_Given task_
Can you transcribe the entries word for word, from the first line up to and including the line with "coord(464,399)"?

━━━━━ Material provided ━━━━━

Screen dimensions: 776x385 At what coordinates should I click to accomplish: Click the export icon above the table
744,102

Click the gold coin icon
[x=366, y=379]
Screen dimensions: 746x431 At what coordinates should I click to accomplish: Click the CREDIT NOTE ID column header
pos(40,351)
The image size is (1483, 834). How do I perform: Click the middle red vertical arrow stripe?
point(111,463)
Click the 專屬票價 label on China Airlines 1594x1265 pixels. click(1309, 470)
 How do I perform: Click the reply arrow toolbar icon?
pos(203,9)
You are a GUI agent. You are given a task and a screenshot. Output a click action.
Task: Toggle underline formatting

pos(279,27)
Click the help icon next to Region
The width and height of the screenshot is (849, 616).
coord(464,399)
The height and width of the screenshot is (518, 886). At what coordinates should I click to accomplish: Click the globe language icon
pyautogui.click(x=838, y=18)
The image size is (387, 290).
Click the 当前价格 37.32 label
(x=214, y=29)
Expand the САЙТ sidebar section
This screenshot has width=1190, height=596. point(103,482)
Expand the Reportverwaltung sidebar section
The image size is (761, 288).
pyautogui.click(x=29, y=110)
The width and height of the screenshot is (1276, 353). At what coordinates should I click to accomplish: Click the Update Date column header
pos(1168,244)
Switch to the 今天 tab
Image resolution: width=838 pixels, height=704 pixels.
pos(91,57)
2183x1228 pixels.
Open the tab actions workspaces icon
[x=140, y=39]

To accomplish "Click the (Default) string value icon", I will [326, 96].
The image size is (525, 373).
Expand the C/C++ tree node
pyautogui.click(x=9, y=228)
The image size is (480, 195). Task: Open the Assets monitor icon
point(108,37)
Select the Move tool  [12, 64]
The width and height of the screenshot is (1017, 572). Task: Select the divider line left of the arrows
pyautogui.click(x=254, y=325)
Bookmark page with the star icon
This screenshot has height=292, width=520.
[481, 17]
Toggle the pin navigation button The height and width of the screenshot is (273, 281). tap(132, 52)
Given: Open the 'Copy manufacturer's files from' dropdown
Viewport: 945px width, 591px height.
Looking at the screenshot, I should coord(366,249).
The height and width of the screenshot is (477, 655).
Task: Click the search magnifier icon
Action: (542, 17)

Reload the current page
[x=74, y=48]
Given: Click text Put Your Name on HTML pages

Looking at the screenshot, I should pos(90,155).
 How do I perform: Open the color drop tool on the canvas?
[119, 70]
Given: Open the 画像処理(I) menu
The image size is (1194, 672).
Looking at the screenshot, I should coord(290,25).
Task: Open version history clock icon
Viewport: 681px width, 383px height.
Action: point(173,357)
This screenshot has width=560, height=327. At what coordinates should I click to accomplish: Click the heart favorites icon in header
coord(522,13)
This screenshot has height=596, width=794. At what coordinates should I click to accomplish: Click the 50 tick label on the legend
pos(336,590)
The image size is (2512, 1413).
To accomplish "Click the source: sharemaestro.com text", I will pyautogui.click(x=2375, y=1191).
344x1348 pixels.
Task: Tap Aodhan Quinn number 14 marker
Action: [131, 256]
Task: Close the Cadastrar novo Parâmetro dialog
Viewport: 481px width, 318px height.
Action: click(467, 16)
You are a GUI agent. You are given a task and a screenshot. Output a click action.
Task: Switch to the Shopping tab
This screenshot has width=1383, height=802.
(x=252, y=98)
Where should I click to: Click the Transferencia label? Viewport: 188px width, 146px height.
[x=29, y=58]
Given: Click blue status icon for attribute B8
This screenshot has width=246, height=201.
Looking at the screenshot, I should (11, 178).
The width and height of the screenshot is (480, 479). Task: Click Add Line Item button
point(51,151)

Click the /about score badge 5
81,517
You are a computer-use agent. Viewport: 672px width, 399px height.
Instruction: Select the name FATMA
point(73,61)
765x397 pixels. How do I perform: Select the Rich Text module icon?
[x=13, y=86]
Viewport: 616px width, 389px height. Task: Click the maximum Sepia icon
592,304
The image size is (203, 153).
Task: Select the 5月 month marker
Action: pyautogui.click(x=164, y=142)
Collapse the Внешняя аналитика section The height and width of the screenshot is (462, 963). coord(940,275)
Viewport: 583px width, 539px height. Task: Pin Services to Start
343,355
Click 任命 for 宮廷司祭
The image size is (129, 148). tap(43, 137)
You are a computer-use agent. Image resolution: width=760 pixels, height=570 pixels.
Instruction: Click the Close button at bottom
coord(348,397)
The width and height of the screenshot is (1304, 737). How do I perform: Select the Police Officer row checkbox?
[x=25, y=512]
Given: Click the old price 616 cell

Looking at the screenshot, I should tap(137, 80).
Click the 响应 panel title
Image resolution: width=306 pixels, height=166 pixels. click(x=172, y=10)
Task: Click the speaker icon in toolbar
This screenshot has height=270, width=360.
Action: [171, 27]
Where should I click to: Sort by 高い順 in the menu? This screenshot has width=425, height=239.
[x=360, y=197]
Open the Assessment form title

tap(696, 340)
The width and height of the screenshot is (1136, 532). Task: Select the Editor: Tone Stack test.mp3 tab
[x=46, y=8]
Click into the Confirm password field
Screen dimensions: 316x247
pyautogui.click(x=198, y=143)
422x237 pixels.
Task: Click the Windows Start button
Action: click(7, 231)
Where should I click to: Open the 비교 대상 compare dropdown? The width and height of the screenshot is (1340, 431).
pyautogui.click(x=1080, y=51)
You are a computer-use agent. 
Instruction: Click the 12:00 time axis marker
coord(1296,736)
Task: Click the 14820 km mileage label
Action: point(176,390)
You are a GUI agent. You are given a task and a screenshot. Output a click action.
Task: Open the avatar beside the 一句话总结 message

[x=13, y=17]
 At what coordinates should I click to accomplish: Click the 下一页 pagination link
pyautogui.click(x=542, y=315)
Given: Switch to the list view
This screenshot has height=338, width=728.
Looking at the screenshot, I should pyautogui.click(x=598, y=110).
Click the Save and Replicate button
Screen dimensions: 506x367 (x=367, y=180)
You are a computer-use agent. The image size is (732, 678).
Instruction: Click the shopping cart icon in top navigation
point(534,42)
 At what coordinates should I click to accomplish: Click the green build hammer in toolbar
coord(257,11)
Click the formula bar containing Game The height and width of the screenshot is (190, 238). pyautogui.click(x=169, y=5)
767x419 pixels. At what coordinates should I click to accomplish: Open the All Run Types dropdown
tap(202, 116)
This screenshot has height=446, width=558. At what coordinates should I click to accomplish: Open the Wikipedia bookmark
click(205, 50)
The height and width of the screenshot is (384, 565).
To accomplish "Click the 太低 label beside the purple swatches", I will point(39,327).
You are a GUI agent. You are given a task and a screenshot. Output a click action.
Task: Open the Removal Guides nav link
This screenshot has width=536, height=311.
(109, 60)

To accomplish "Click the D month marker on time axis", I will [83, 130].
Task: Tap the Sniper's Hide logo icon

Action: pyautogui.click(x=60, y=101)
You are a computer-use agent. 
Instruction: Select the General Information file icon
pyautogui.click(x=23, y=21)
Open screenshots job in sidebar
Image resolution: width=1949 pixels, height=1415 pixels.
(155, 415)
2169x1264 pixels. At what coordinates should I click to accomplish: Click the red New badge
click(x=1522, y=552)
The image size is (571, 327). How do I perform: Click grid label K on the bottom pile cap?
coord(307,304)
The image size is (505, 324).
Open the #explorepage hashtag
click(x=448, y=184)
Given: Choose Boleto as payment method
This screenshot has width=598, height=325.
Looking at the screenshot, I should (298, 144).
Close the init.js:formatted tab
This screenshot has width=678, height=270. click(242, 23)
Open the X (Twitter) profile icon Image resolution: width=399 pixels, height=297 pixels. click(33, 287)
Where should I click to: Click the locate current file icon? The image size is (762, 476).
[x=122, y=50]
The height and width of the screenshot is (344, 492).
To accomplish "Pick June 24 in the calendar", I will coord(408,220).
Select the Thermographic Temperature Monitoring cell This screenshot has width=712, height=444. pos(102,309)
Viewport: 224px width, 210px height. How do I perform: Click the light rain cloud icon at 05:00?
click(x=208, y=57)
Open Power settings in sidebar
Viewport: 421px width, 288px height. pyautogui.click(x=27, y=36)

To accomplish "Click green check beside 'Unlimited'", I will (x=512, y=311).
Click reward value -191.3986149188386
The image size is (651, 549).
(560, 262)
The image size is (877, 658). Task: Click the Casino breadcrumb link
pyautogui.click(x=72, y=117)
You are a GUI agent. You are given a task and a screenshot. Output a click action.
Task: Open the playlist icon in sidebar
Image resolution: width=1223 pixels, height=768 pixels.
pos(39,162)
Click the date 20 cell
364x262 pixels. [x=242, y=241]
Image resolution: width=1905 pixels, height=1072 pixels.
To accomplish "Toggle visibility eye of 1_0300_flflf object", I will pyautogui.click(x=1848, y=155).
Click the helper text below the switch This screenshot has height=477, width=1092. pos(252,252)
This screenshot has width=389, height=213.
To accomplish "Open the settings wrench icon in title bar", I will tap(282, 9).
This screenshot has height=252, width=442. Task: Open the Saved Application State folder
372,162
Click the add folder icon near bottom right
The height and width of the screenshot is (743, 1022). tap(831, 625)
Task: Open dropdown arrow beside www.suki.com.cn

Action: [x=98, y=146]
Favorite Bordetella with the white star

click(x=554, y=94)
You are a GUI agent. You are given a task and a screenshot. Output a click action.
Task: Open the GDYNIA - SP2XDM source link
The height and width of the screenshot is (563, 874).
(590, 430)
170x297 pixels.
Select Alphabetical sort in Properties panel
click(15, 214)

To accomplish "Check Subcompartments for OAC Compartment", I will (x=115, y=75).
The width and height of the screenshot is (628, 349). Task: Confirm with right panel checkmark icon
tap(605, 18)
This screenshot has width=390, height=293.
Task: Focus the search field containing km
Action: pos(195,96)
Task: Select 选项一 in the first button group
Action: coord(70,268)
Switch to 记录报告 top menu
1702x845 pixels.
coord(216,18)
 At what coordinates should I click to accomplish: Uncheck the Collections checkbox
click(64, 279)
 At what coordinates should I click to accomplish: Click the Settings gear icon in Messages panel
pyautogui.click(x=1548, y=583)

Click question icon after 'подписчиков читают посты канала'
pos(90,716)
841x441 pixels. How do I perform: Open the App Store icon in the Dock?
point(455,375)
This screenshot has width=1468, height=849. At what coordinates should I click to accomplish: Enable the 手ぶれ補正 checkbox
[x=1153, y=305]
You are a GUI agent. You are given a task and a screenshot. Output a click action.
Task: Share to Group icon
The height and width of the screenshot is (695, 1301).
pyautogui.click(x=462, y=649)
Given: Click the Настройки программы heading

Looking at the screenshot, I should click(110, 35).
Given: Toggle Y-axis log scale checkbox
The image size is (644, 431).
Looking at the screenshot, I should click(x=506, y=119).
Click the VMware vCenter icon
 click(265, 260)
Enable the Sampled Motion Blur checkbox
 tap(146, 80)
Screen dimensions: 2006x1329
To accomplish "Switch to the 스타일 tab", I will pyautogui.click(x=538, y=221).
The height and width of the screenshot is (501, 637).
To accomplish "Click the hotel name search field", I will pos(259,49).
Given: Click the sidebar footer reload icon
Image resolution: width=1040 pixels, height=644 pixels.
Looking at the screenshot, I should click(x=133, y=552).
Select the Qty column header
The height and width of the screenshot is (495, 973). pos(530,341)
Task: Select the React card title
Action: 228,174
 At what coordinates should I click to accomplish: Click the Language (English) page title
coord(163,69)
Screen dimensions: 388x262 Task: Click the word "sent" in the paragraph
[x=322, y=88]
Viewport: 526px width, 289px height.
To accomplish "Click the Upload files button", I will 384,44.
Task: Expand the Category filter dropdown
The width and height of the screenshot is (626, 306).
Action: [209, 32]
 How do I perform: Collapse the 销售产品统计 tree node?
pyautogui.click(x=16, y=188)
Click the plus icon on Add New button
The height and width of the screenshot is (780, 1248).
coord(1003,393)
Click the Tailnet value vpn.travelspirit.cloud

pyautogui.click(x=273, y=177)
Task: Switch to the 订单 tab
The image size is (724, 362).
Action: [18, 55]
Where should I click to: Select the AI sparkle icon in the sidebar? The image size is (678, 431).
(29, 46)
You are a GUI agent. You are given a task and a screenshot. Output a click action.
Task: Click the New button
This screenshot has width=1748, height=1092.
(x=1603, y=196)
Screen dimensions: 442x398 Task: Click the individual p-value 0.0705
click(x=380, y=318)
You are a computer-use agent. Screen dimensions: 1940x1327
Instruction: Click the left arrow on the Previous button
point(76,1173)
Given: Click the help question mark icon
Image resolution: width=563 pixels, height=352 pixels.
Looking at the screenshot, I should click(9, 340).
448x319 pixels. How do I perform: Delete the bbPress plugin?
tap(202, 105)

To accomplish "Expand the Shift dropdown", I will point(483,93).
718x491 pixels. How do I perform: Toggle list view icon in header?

━━━━━

_Complete response_
Screen dimensions: 776x385 At what coordinates should I click to accomplish: Click the export icon above the table
744,102

Click the gold coin icon
[x=366, y=379]
Screen dimensions: 746x431 At what coordinates should I click to accomplish: Click the CREDIT NOTE ID column header
pos(40,351)
The image size is (1483, 834). How do I perform: Click the middle red vertical arrow stripe?
point(111,463)
Click the 專屬票價 label on China Airlines 1594x1265 pixels. click(1309, 470)
 How do I perform: Click the reply arrow toolbar icon?
pos(203,9)
You are a GUI agent. You are given a task and a screenshot. Output a click action.
Task: Toggle underline formatting

pos(279,27)
Click the help icon next to Region
The width and height of the screenshot is (849, 616).
coord(464,399)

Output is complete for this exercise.